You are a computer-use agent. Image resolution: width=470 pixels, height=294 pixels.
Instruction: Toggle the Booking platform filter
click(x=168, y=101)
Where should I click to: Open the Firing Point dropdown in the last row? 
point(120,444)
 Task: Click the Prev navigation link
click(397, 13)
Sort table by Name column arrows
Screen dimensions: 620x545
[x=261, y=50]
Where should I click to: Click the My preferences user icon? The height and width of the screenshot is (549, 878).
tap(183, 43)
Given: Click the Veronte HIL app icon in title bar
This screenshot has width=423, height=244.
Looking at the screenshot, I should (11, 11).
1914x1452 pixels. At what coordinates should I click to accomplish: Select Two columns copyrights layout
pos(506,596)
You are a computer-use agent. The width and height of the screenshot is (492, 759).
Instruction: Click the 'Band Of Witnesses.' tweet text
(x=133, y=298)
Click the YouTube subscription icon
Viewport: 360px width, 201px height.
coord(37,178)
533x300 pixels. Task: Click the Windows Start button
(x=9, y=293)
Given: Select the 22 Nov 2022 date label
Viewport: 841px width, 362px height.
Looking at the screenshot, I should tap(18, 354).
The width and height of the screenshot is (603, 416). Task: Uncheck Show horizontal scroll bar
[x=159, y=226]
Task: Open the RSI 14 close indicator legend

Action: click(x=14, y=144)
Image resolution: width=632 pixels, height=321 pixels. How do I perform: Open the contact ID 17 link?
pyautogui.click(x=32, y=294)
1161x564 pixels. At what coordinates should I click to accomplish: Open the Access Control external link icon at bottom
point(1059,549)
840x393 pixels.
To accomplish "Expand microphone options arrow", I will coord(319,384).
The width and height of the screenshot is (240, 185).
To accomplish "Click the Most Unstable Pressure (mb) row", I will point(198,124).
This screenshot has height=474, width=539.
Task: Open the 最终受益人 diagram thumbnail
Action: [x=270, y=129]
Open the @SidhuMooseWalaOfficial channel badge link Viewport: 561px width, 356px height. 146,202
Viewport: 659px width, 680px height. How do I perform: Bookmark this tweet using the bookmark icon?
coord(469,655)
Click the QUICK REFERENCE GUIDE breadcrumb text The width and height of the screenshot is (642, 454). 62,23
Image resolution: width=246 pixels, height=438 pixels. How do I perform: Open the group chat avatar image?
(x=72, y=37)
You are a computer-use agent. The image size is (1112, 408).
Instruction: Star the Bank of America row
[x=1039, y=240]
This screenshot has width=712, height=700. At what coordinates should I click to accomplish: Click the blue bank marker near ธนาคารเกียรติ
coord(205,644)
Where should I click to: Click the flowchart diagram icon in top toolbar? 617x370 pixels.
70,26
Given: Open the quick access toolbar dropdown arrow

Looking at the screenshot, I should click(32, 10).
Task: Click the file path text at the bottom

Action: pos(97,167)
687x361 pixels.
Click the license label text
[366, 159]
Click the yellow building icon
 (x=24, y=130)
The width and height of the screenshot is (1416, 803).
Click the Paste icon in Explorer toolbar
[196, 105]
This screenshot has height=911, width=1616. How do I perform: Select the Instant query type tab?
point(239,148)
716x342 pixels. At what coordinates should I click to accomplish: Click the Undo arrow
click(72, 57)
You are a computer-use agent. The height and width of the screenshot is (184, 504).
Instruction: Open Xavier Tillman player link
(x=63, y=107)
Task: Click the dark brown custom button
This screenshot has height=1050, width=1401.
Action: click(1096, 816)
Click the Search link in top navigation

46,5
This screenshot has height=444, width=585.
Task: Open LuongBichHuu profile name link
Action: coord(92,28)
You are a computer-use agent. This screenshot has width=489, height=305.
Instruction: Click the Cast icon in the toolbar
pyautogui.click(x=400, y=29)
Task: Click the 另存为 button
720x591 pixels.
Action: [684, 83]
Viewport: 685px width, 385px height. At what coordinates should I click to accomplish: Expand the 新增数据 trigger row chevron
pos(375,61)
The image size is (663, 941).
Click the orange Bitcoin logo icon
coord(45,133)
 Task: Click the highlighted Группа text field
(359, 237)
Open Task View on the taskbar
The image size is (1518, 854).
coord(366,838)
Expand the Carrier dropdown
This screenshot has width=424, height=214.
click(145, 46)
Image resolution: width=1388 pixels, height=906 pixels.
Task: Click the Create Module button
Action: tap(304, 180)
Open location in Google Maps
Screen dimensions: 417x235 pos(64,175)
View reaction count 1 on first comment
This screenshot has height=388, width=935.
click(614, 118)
::::::::
> _STATED TASK_:
Please reproduce all of the material above word for word.

> _ANSWER TO THIS TASK_:
You are a computer-use agent. Image resolution: width=470 pixels, height=294 pixels.
Instruction: Toggle the Booking platform filter
click(x=168, y=101)
Where should I click to: Open the Firing Point dropdown in the last row? 
point(120,444)
 Task: Click the Prev navigation link
click(397, 13)
Sort table by Name column arrows
Screen dimensions: 620x545
[x=261, y=50]
Where should I click to: Click the My preferences user icon? The height and width of the screenshot is (549, 878).
tap(183, 43)
Given: Click the Veronte HIL app icon in title bar
This screenshot has width=423, height=244.
Looking at the screenshot, I should (11, 11).
1914x1452 pixels. At what coordinates should I click to accomplish: Select Two columns copyrights layout
pos(506,596)
You are a computer-use agent. The width and height of the screenshot is (492, 759).
Instruction: Click the 'Band Of Witnesses.' tweet text
(x=133, y=298)
Click the YouTube subscription icon
Viewport: 360px width, 201px height.
coord(37,178)
533x300 pixels. Task: Click the Windows Start button
(x=9, y=293)
Given: Select the 22 Nov 2022 date label
Viewport: 841px width, 362px height.
Looking at the screenshot, I should tap(18, 354).
The width and height of the screenshot is (603, 416). Task: Uncheck Show horizontal scroll bar
[x=159, y=226]
Task: Open the RSI 14 close indicator legend

Action: click(x=14, y=144)
Image resolution: width=632 pixels, height=321 pixels. How do I perform: Open the contact ID 17 link?
pyautogui.click(x=32, y=294)
1161x564 pixels. At what coordinates should I click to accomplish: Open the Access Control external link icon at bottom
point(1059,549)
840x393 pixels.
To accomplish "Expand microphone options arrow", I will coord(319,384).
The width and height of the screenshot is (240, 185).
To accomplish "Click the Most Unstable Pressure (mb) row", I will point(198,124).
This screenshot has height=474, width=539.
Task: Open the 最终受益人 diagram thumbnail
Action: [x=270, y=129]
Open the @SidhuMooseWalaOfficial channel badge link Viewport: 561px width, 356px height. 146,202
Viewport: 659px width, 680px height. How do I perform: Bookmark this tweet using the bookmark icon?
coord(469,655)
Click the QUICK REFERENCE GUIDE breadcrumb text The width and height of the screenshot is (642, 454). 62,23
Image resolution: width=246 pixels, height=438 pixels. How do I perform: Open the group chat avatar image?
(x=72, y=37)
You are a computer-use agent. The image size is (1112, 408).
Instruction: Star the Bank of America row
[x=1039, y=240]
This screenshot has width=712, height=700. At what coordinates should I click to accomplish: Click the blue bank marker near ธนาคารเกียรติ
coord(205,644)
Where should I click to: Click the flowchart diagram icon in top toolbar? 617x370 pixels.
70,26
Given: Open the quick access toolbar dropdown arrow

Looking at the screenshot, I should click(32, 10).
Task: Click the file path text at the bottom

Action: pos(97,167)
687x361 pixels.
Click the license label text
[366, 159]
Click the yellow building icon
 (x=24, y=130)
The width and height of the screenshot is (1416, 803).
Click the Paste icon in Explorer toolbar
[196, 105]
This screenshot has height=911, width=1616. How do I perform: Select the Instant query type tab?
point(239,148)
716x342 pixels. At what coordinates should I click to accomplish: Click the Undo arrow
click(72, 57)
You are a computer-use agent. The height and width of the screenshot is (184, 504).
Instruction: Open Xavier Tillman player link
(x=63, y=107)
Task: Click the dark brown custom button
This screenshot has height=1050, width=1401.
Action: click(1096, 816)
Click the Search link in top navigation

46,5
This screenshot has height=444, width=585.
Task: Open LuongBichHuu profile name link
Action: coord(92,28)
You are a computer-use agent. This screenshot has width=489, height=305.
Instruction: Click the Cast icon in the toolbar
pyautogui.click(x=400, y=29)
Task: Click the 另存为 button
720x591 pixels.
Action: [684, 83]
Viewport: 685px width, 385px height. At what coordinates should I click to accomplish: Expand the 新增数据 trigger row chevron
pos(375,61)
The image size is (663, 941).
Click the orange Bitcoin logo icon
coord(45,133)
 Task: Click the highlighted Группа text field
(359, 237)
Open Task View on the taskbar
The image size is (1518, 854).
coord(366,838)
Expand the Carrier dropdown
This screenshot has width=424, height=214.
click(145, 46)
Image resolution: width=1388 pixels, height=906 pixels.
Task: Click the Create Module button
Action: tap(304, 180)
Open location in Google Maps
Screen dimensions: 417x235 pos(64,175)
View reaction count 1 on first comment
This screenshot has height=388, width=935.
click(614, 118)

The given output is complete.